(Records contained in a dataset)
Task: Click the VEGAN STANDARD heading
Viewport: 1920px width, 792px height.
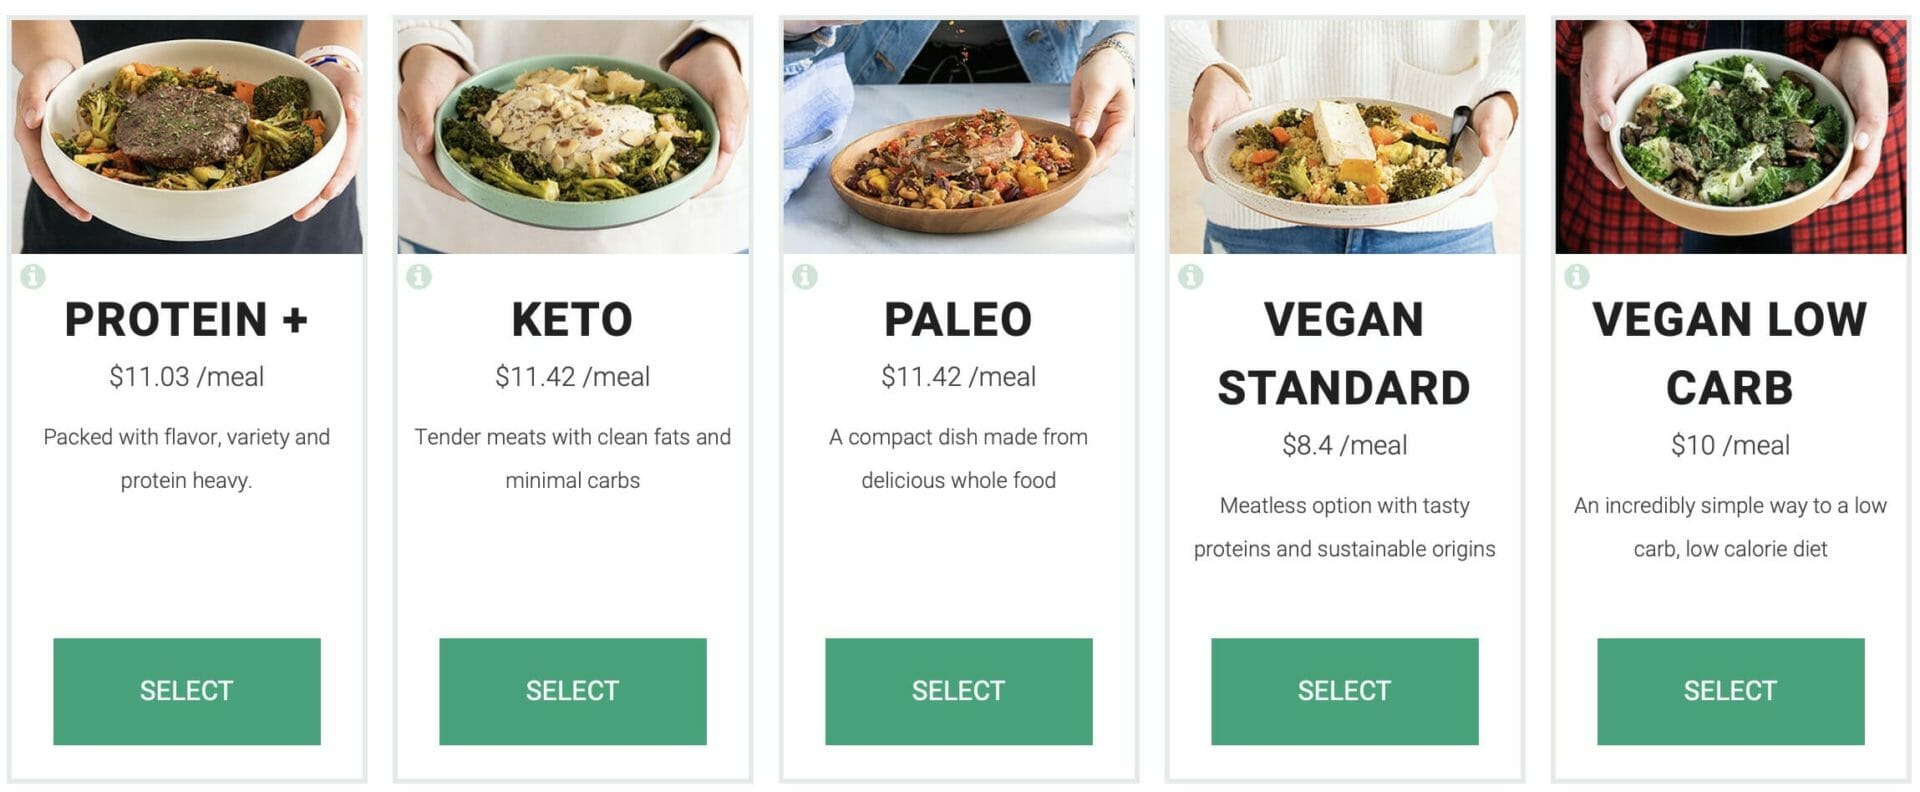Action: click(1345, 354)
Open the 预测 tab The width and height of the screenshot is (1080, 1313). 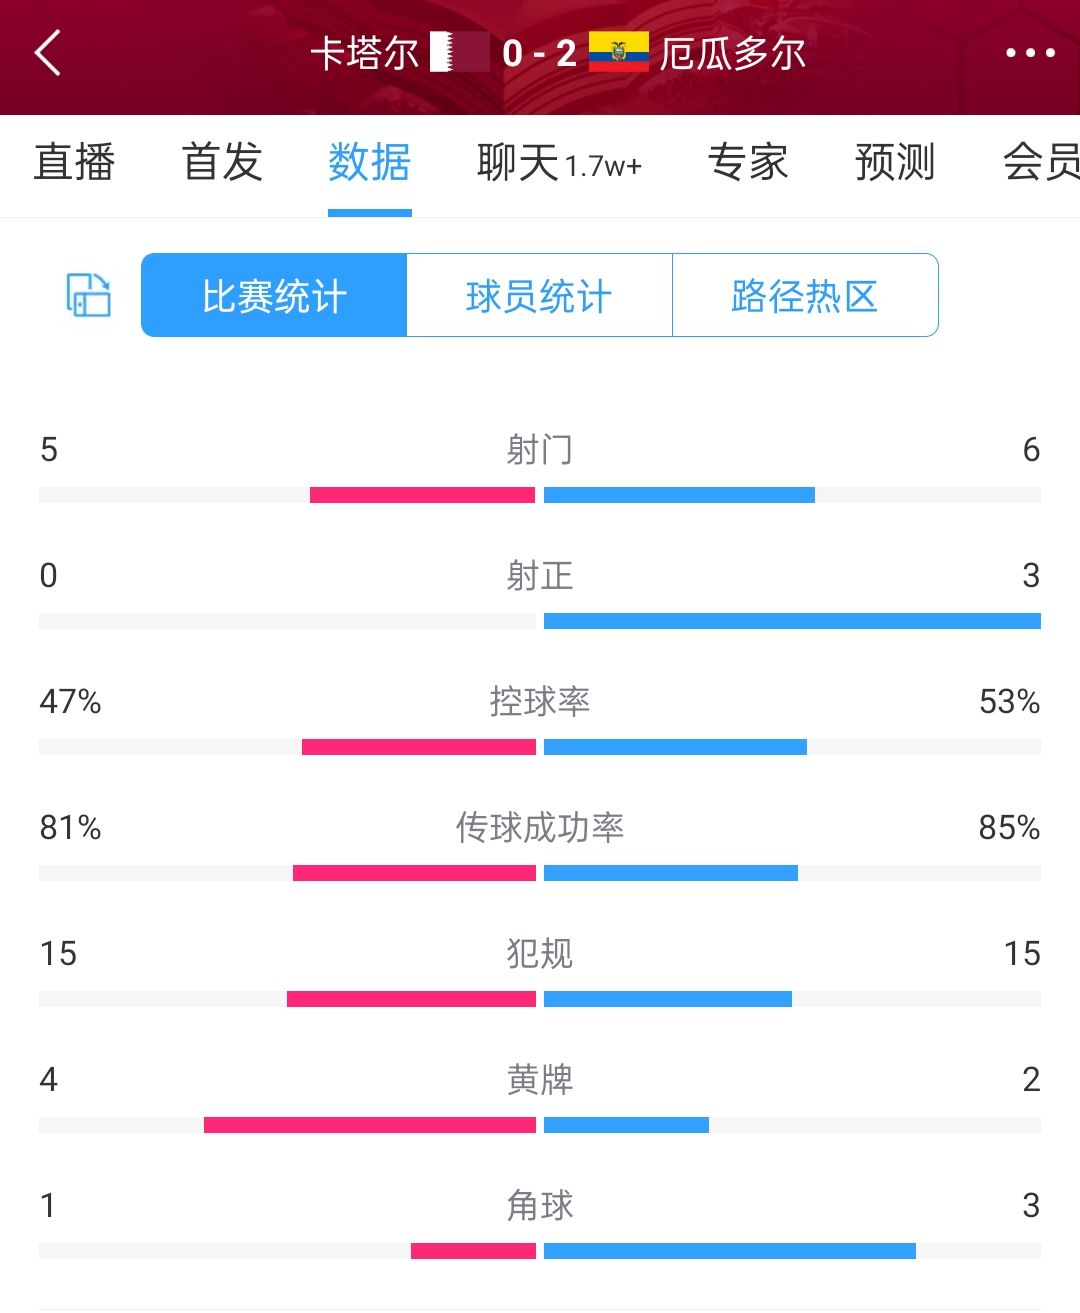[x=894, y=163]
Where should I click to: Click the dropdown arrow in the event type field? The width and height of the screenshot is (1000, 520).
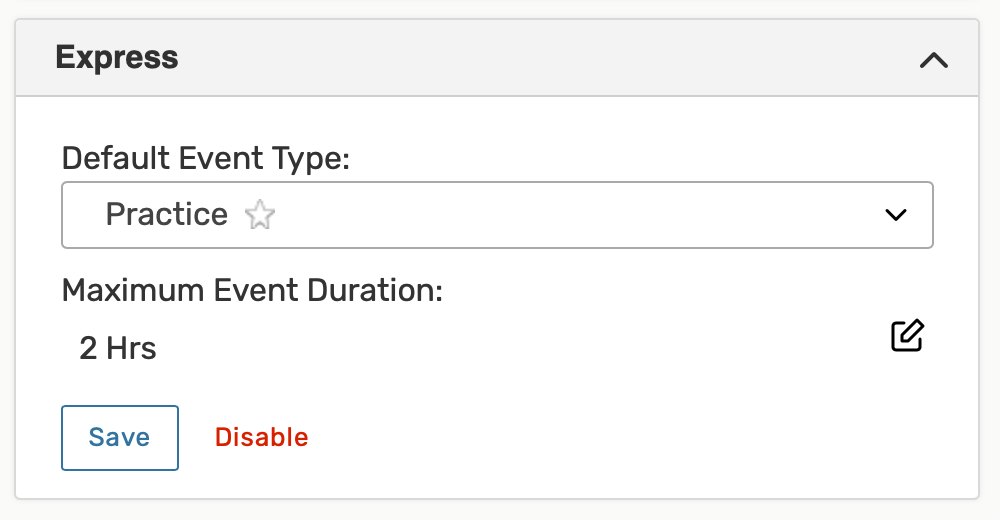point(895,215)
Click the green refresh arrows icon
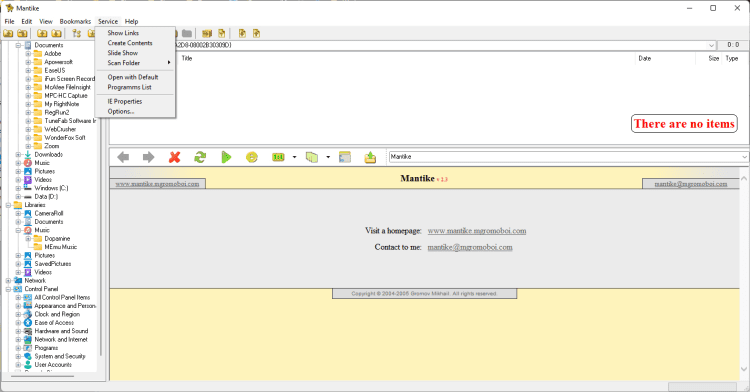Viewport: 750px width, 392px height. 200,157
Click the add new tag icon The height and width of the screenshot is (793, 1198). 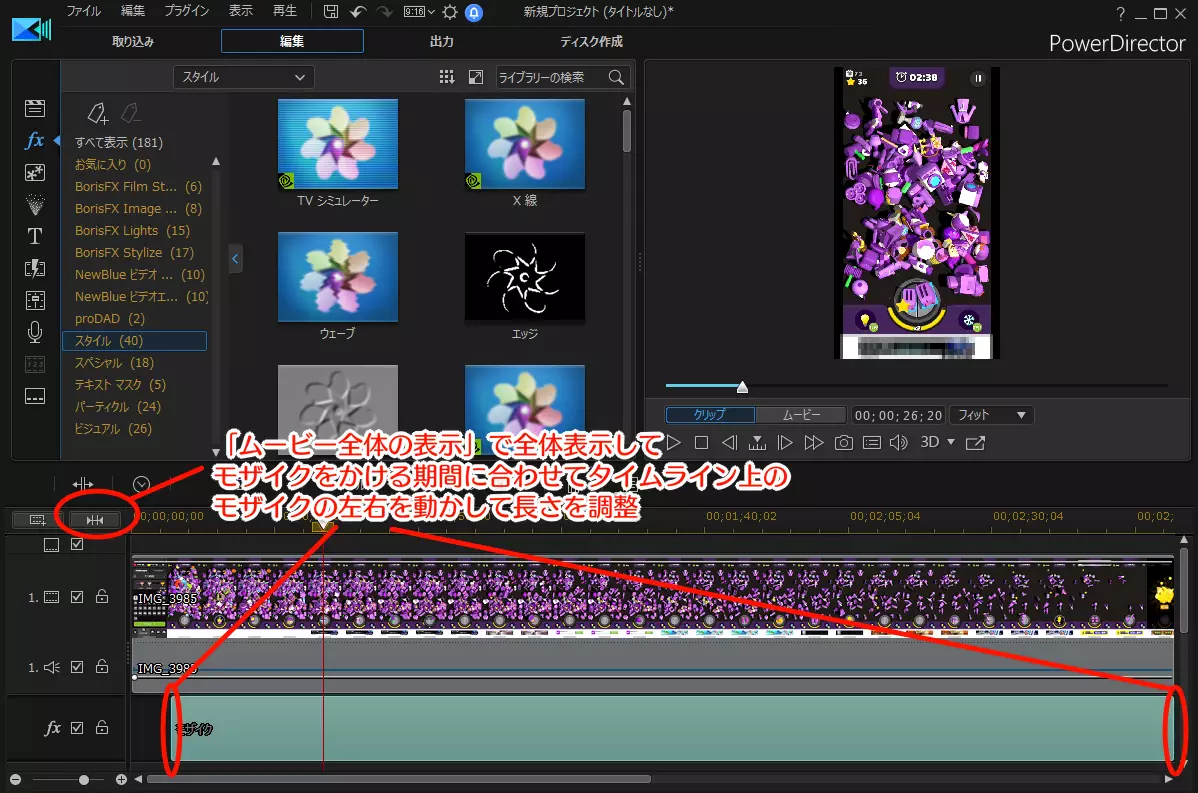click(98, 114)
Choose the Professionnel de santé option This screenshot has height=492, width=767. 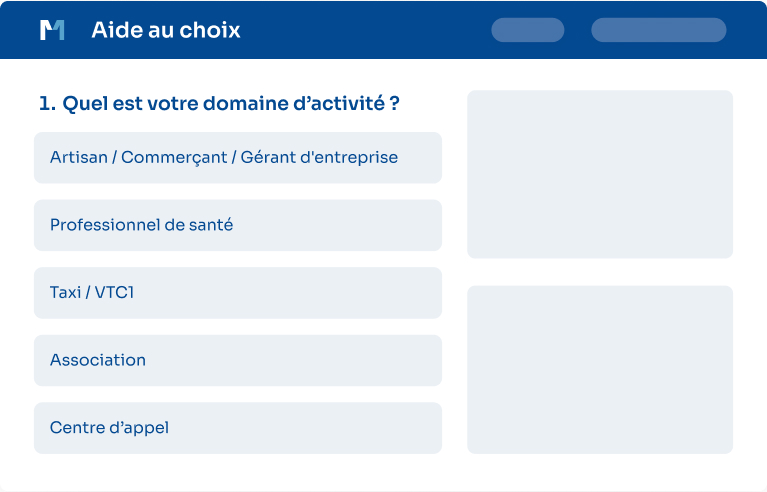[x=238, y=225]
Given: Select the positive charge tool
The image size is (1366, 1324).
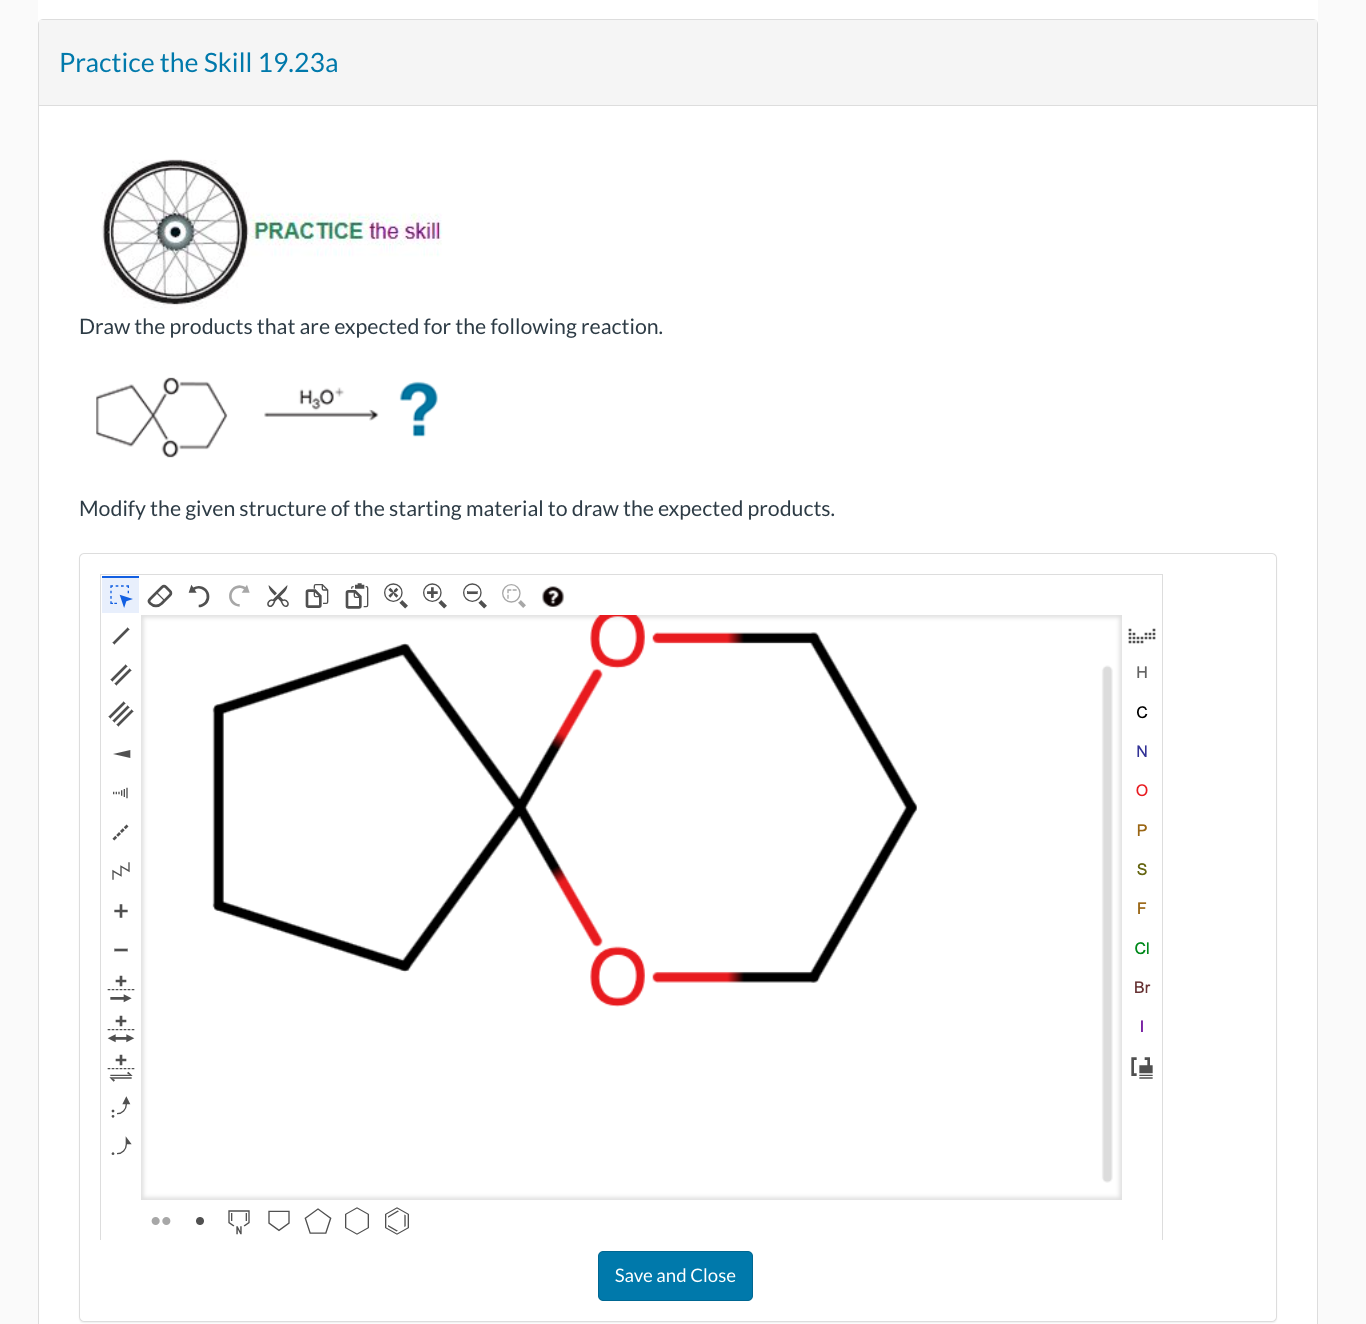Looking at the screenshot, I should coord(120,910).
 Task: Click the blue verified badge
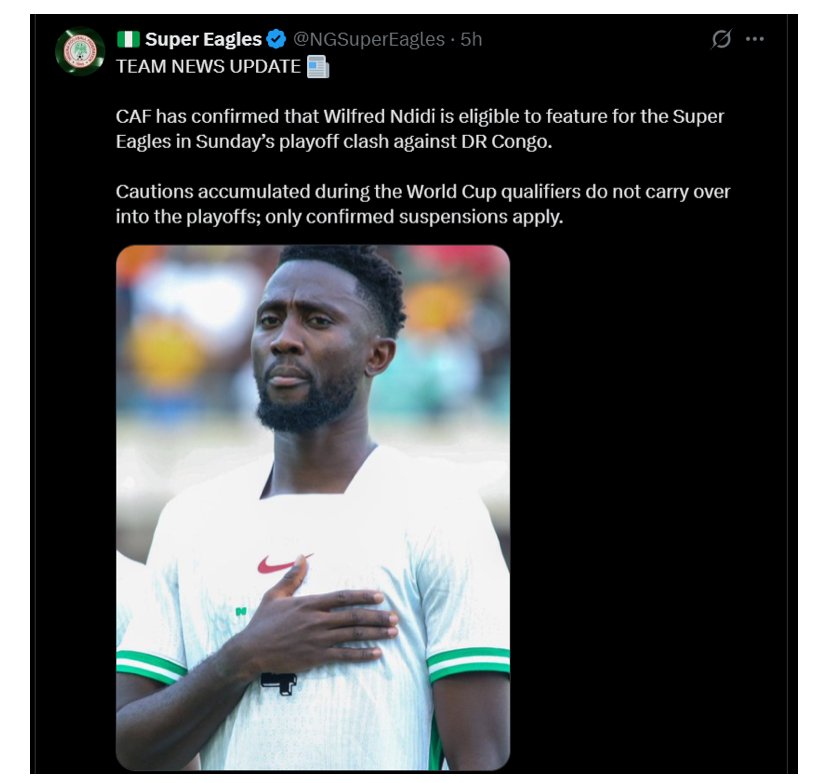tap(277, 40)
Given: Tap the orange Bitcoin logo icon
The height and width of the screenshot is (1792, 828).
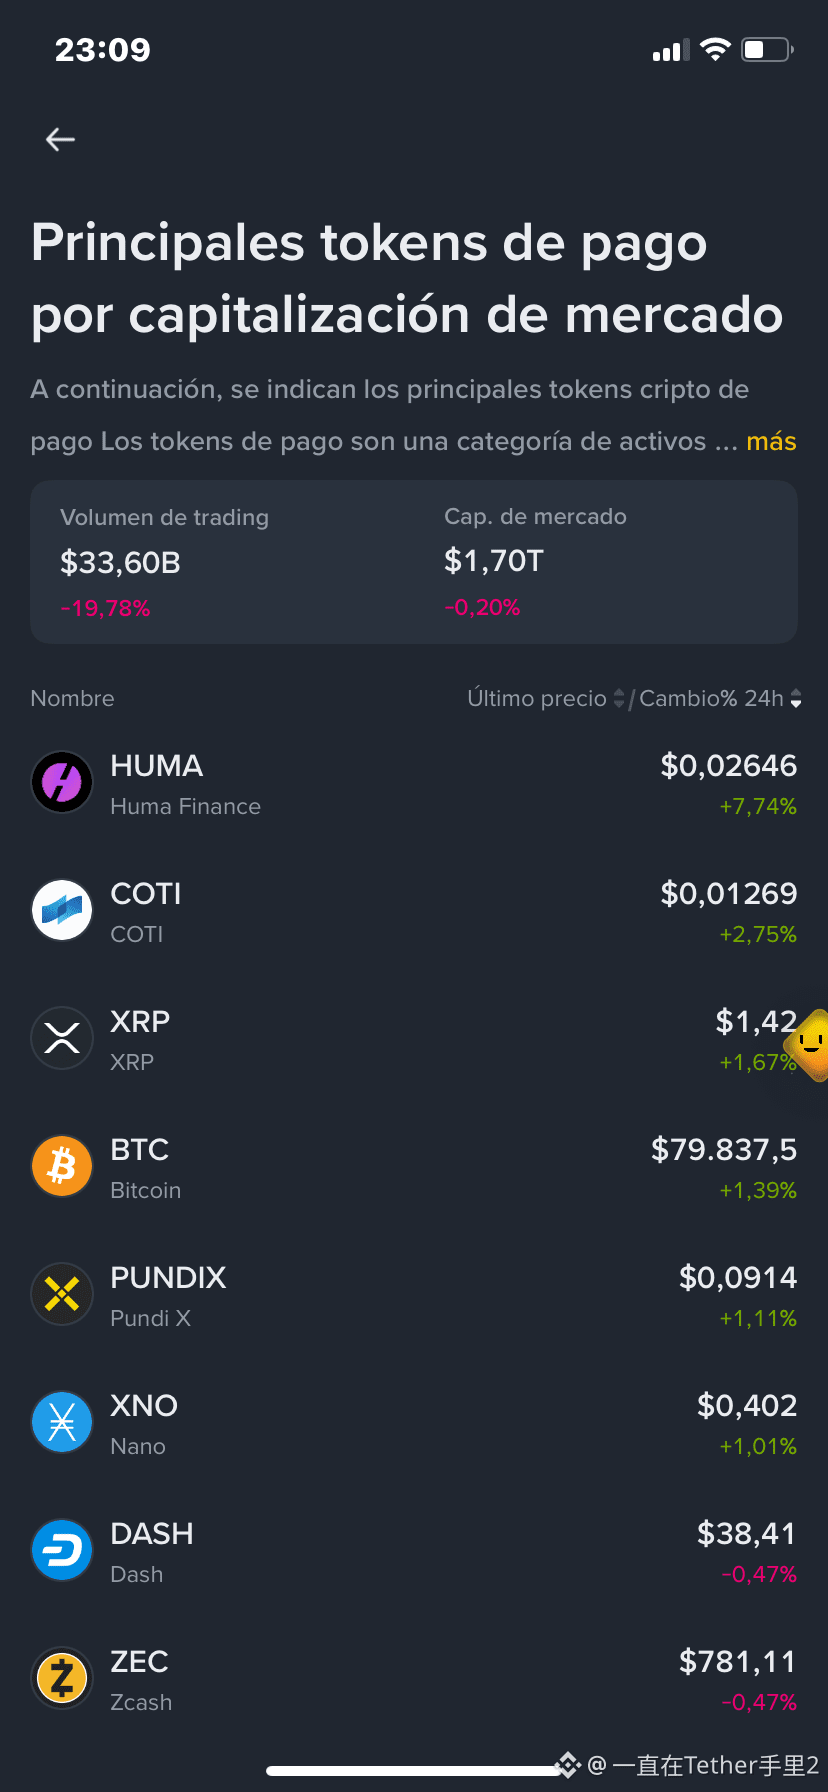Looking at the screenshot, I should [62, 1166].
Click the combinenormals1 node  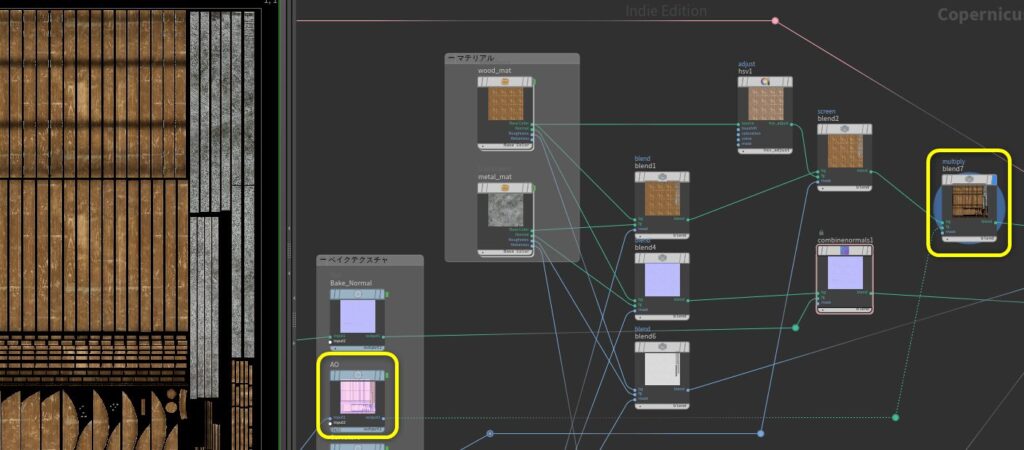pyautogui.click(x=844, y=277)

§ **DIRECTIONS FOR THIS TASK**
Copy out, in full, each line above that has the word "Given" in it.

§ **ANSWER TO THIS PROBLEM**
Given: Select the positive charge tool
Given: Tap the orange Bitcoin logo icon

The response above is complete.